As Marlow's boat is eight miles away from the inner station, he encounters a white fog. He describes the fog as "more blinding than the night," and he describes it descending around the ship as tightly as a shutter. It blocks out the land that surrounds the boat, and when Marlow and his crew hear people on the banks making loud noises, the crew fears that they will be slaughtered in the fog.
The white fog represents Marlow's blindness and the blindness of the other white Europeans who have come to the Congo in search of ivory. Just as the white fog obscures the banks, the whites who have come to Africa don't really understand the land or its people. Instead, they, like Marlow's boat, are stranded in the middle of the river, surrounded by fog, with a gulf of understanding between them and the local people.
The word fog occurs nine times in Conrad’s Heart of Darkness. All of the usages except for one occur in close proximity in section two of the novel. The color of the fog is unexpected because Marlow says that the fog is white. The reader, of course, knows the color of fog, but because the novel is so dark, the reader expects the fog to be black or grey, perhaps the color of dark smoke. That said, the fog is so thick that it causes darkness. Here is the point that Conrad is making; even things that are white on the serpentine river in the Congo cause darkness. There is no better way to show this point than to quote the text:
When the sun rose there was a white fog, very warm and clammy, and more blinding than the night.

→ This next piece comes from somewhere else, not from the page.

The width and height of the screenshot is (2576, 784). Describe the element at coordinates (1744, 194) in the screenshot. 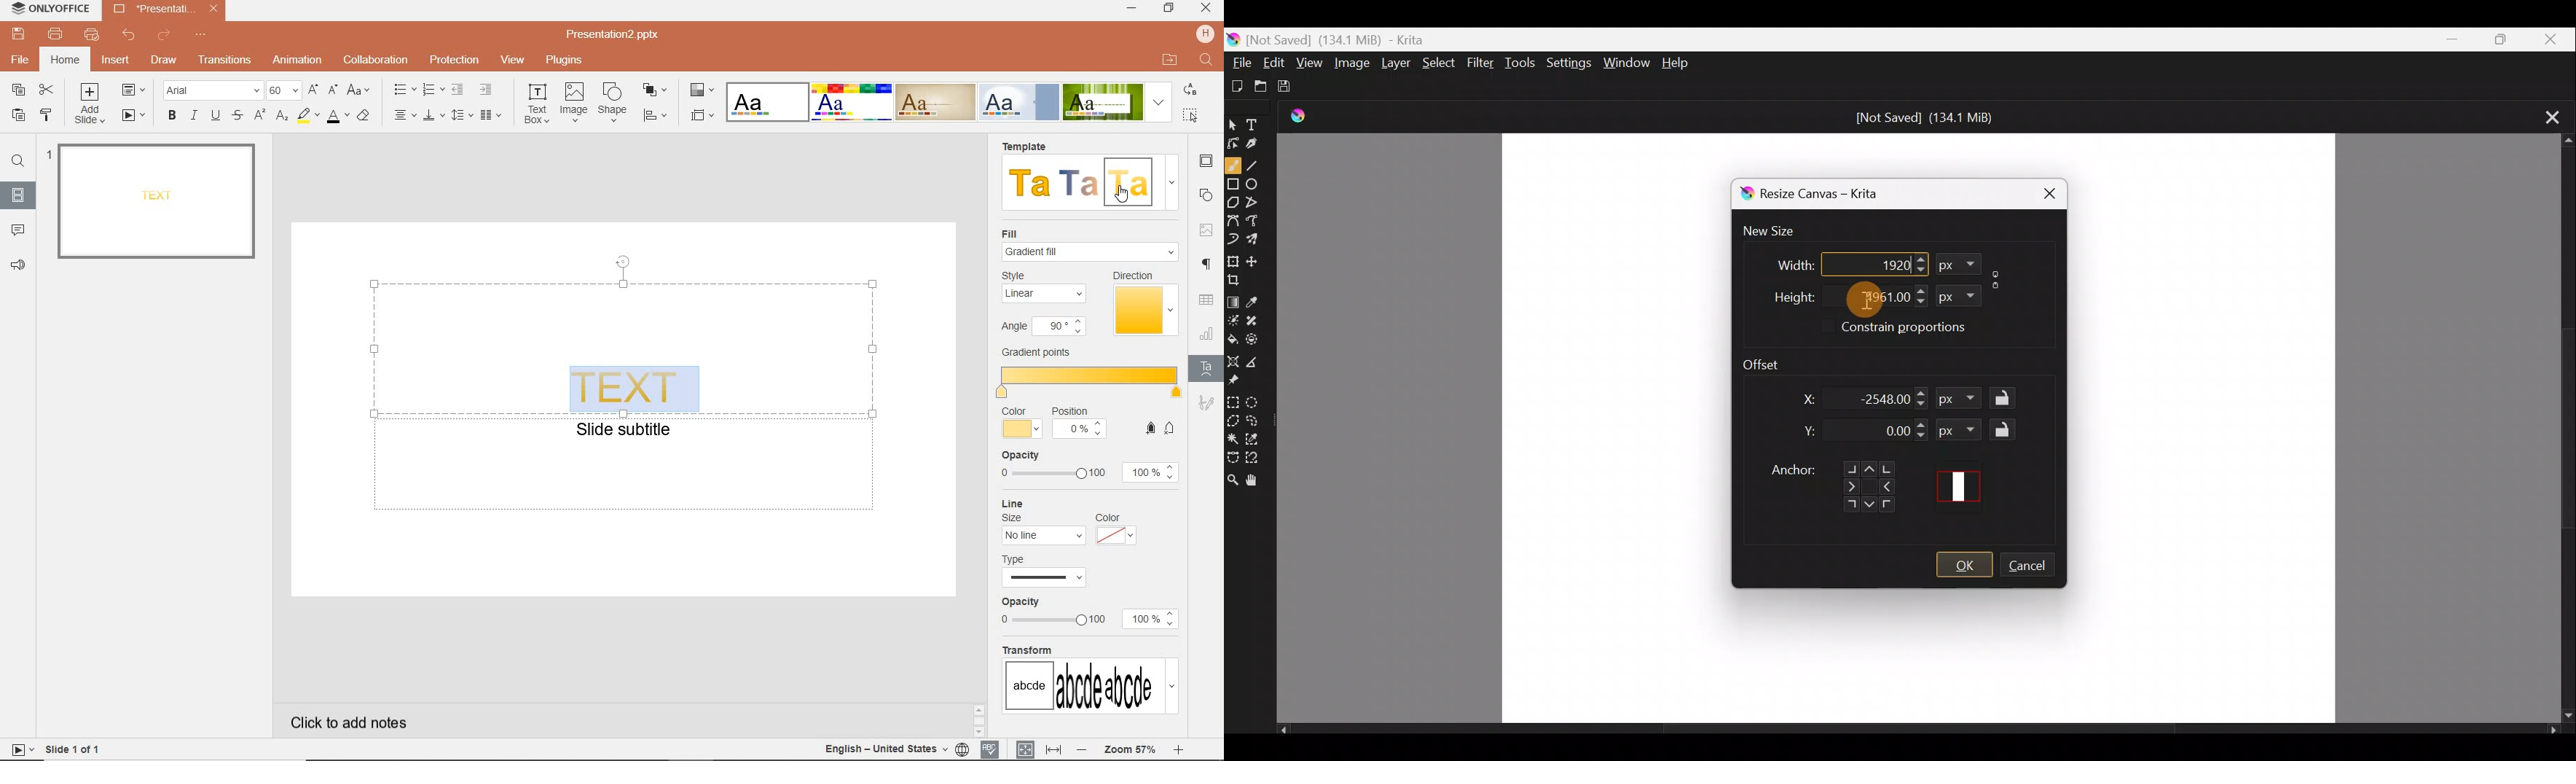

I see `Krita logo` at that location.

This fog also causes alarm and fear because the passengers on the steamboat can sense a possible attack. They are sitting ducks.

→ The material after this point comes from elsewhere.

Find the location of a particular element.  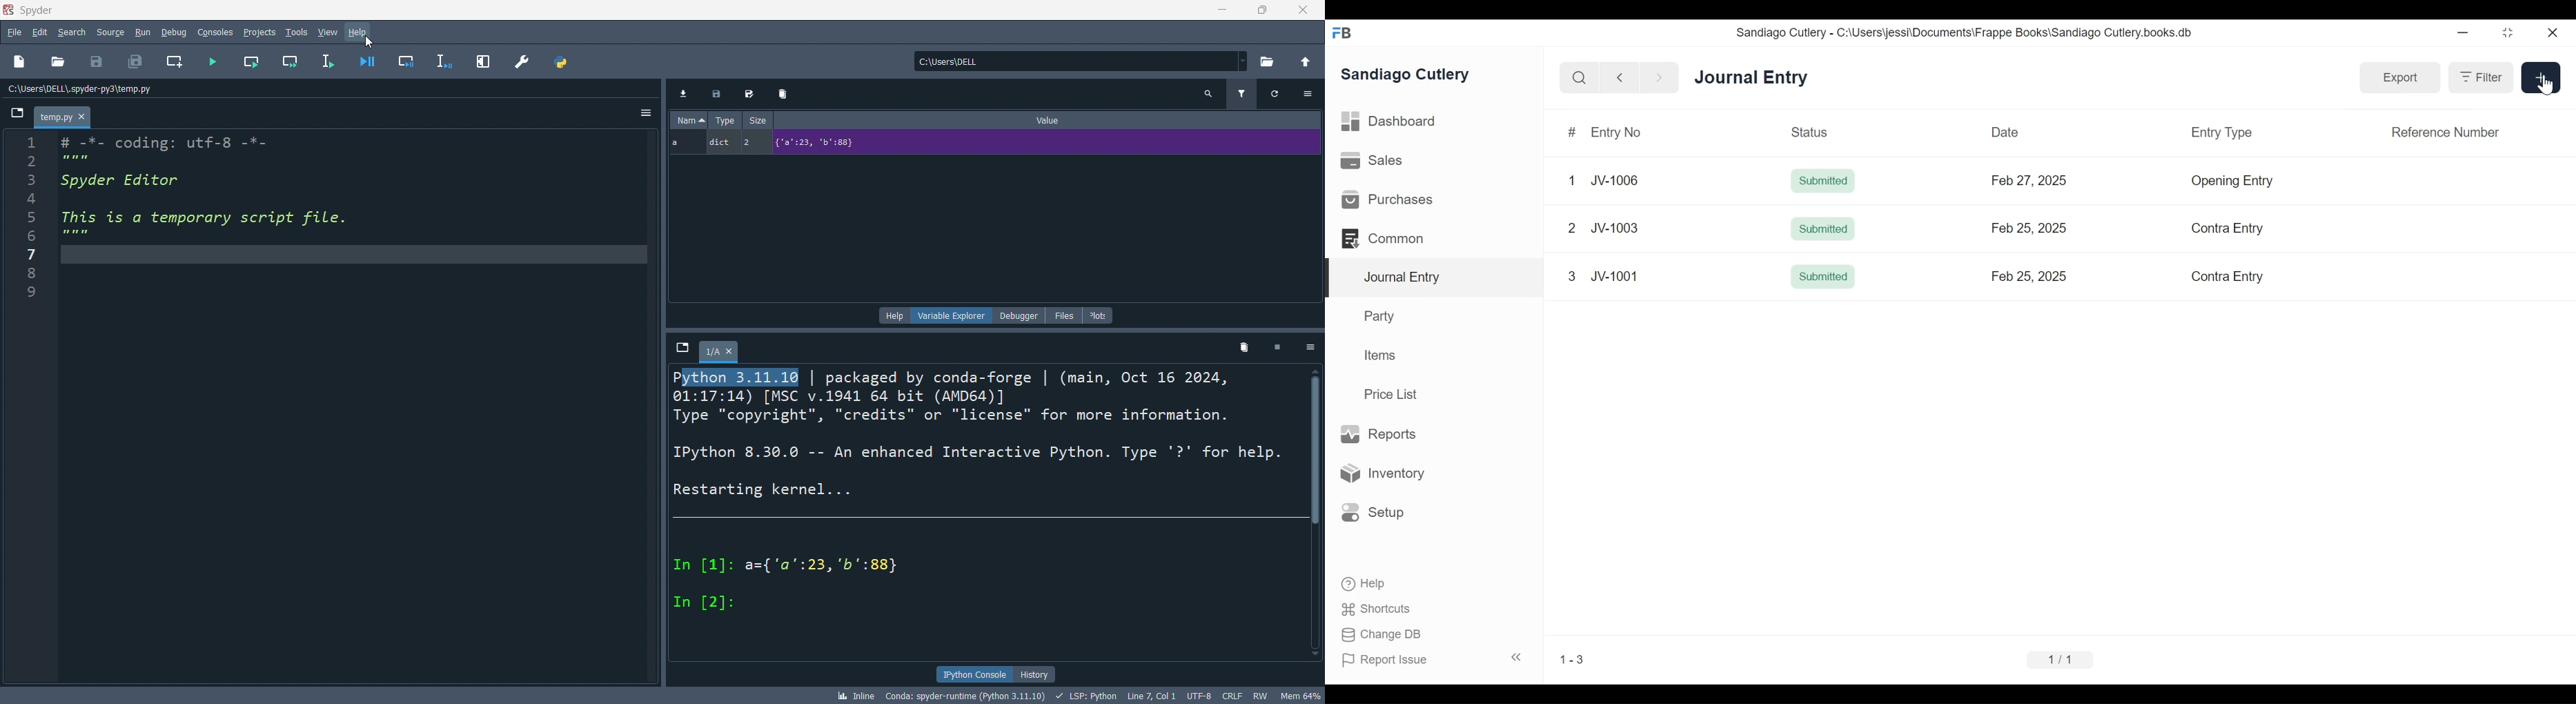

Settings is located at coordinates (1310, 346).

I went forward, and ordered the chain to be hauled in short, so as to be ready to trip the anchor and move the steamboat at once if necessary. "Will they attack?" whispered an awed voice. "We will be all butchered in this fog," murmured another.
Hence, the fog, too, adds to the darkness of the novel. One might even say that everything and everyone is dark on the river, even something naturally white like fog.
The fog that Marlow's steamboat gets caught in is white. But the white fog in this case is not the opposite of darkness; it simply compounds darkness. Fog not only obscures but distorts: it gives one just enough information to begin making decisions but no way to judge the accuracy of that information, which often ends up being wrong. Marlow's steamer is caught in the fog, meaning that he has no idea where he's going and no idea whether peril or open water lies ahead. He and the pilgrims he is carrying are frightened they will be attacked in the fog. One man states,‘We will all be butchered in this fog". Thus the confusion and darkness of the river is intensified by the fog.